Mais ce parti pris d’hostilité n’empêche pas son étude sur Rousseau en Angleterre de contenir quelques documens tout à fait précieux, dont j’espère pouvoir parler à loisir une prochaine fois, et parmi lesquels je crois bien, du reste, que le plus précieux est encore la reproduction d’un portrait inédit de Jean-Jacques, peint, en 1766, par Wright de Derby.
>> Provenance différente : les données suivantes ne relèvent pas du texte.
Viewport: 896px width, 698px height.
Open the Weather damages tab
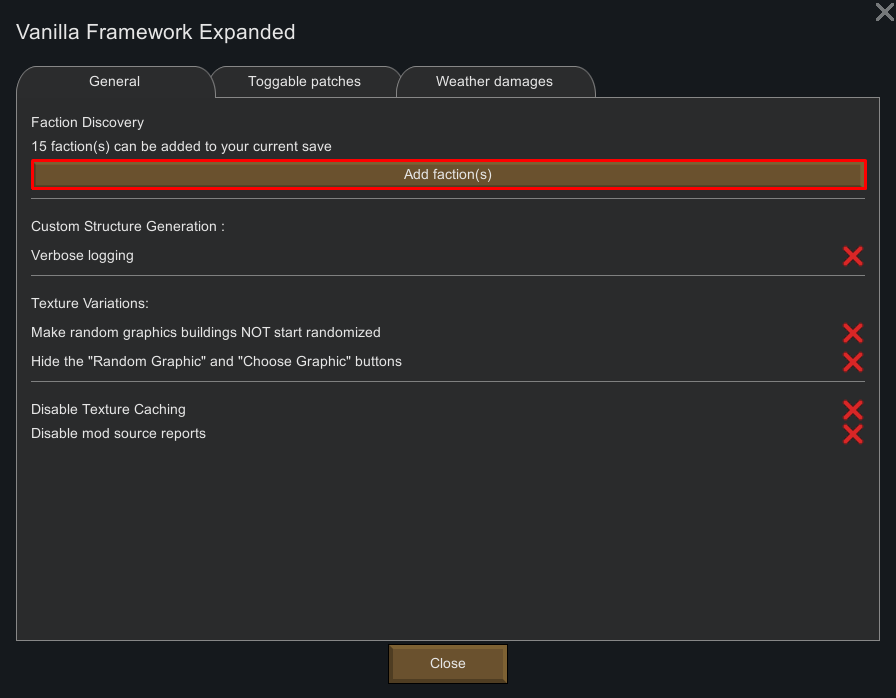pyautogui.click(x=494, y=82)
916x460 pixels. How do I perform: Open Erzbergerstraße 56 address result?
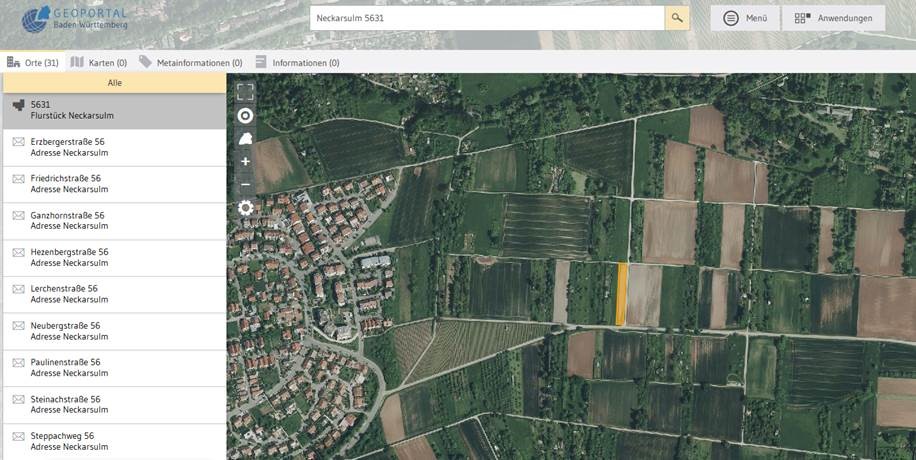[114, 147]
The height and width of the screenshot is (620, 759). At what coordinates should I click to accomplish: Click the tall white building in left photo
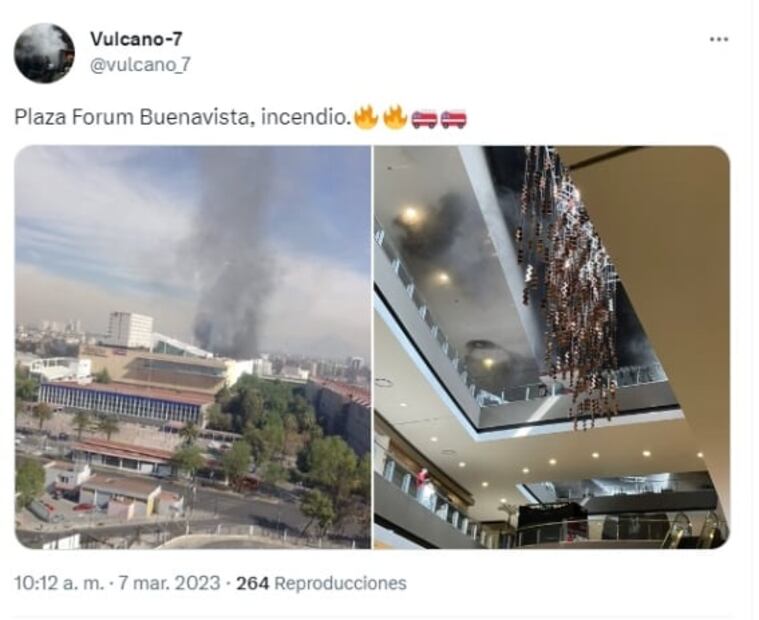(129, 330)
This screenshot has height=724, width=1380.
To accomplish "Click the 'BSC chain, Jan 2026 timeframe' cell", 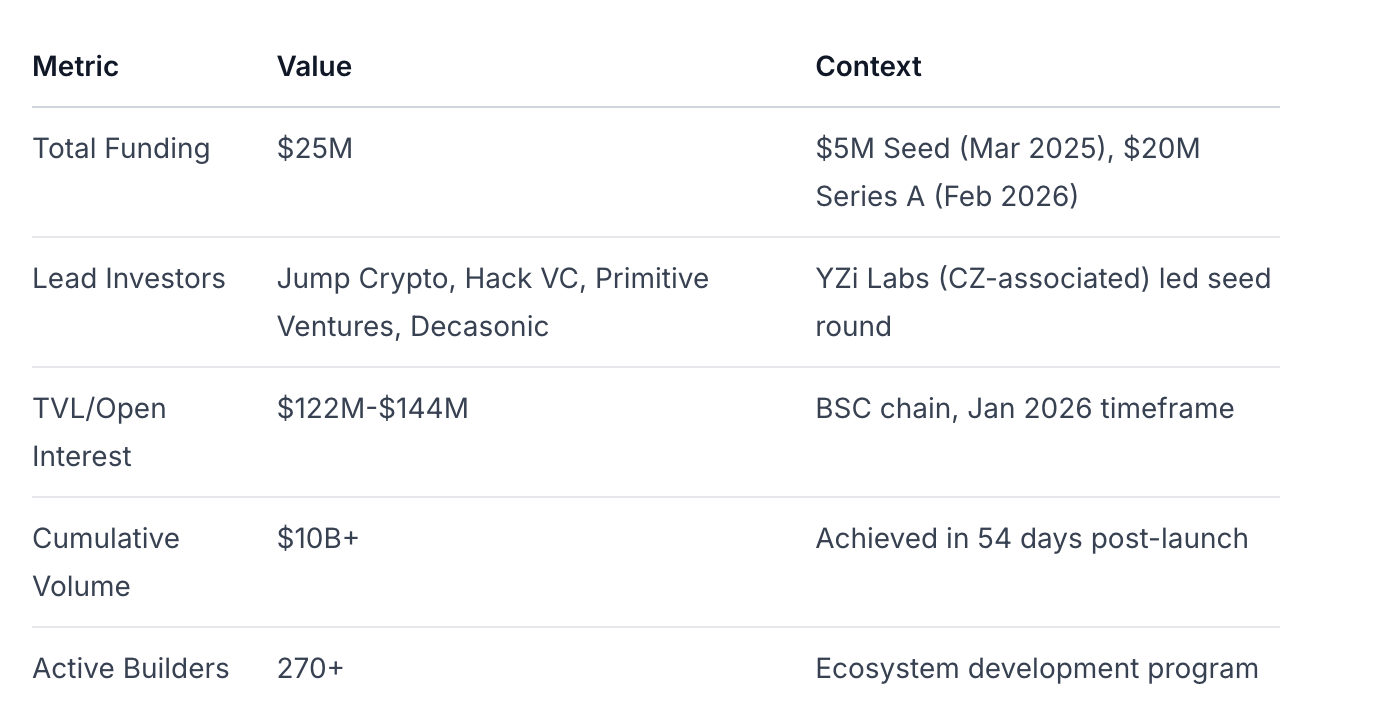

Un compatriote de M. Churton Collins, le célèbre homme d’État et historien M. John Morley, ayant été admis précédemment à étudier ce portrait, déclarait l’avoir trouvé « presque aussi expressif et pathétique, dans son réalisme, que quelques-uns de ces trous noirs qui, par instans, s’ouvrent devant le lecteur des Confessions. » Et, certes, on ne saurait imaginer un portrait plus « réaliste, » plus différent de l’image idéalisée de Rousseau que nous a transmise l’enthousiasme « philosophique » du pastelliste Latour ; et, certes, l’expression qui s’en dégage n’est pas moins imprévue et saisissante, pour nous, que les traits qu’il nous révèle : mais, autant qu’on en peut juger par une reproduction, il n’y a rien, dans ce portrait, qui soit pour nous inquiéter sur le fond de l’âme du modèle, à la manière des « trous noirs » qui inquiètent M. Morley dans les Confessions. Nous y découvrons seulement un homme semblable à nous, — au lieu de l’impassible rêveur inventé par Latour, — et un homme que la vie a durement éprouvé, au point que nous frémissons de songer à l’affreuse désolation qui va nous apparaître dans son regard, tout à l’heure, lorsque ses yeux baissés se relèveront vers nous. Ces plis creusés dans les chairs, ces orbites enfoncés, ce retrait de la lèvre inférieure, ce geste de la main appuyée contre le cou, comme pour y retenir un sanglot, tout cela nous est infiniment « pathétique : » mais sans que nulle répugnance vienne se mêler à notre compassion. et M. Collins a beau nous affirmer, à son tour, que le portrait de Wright représente « un égoïste morbide, hystérique, et sentimental, ou même quelque chose de pire encore, — une illustration lamentable de l’acolaste aristotélicien : » le fait est que personne, ayant vu ce portrait, ne pourra se défendre d’un mouvement d’indulgente et affectueuse pi(ié pour un être qui a souffert autant que celui-là.


T. DE WYZEWA.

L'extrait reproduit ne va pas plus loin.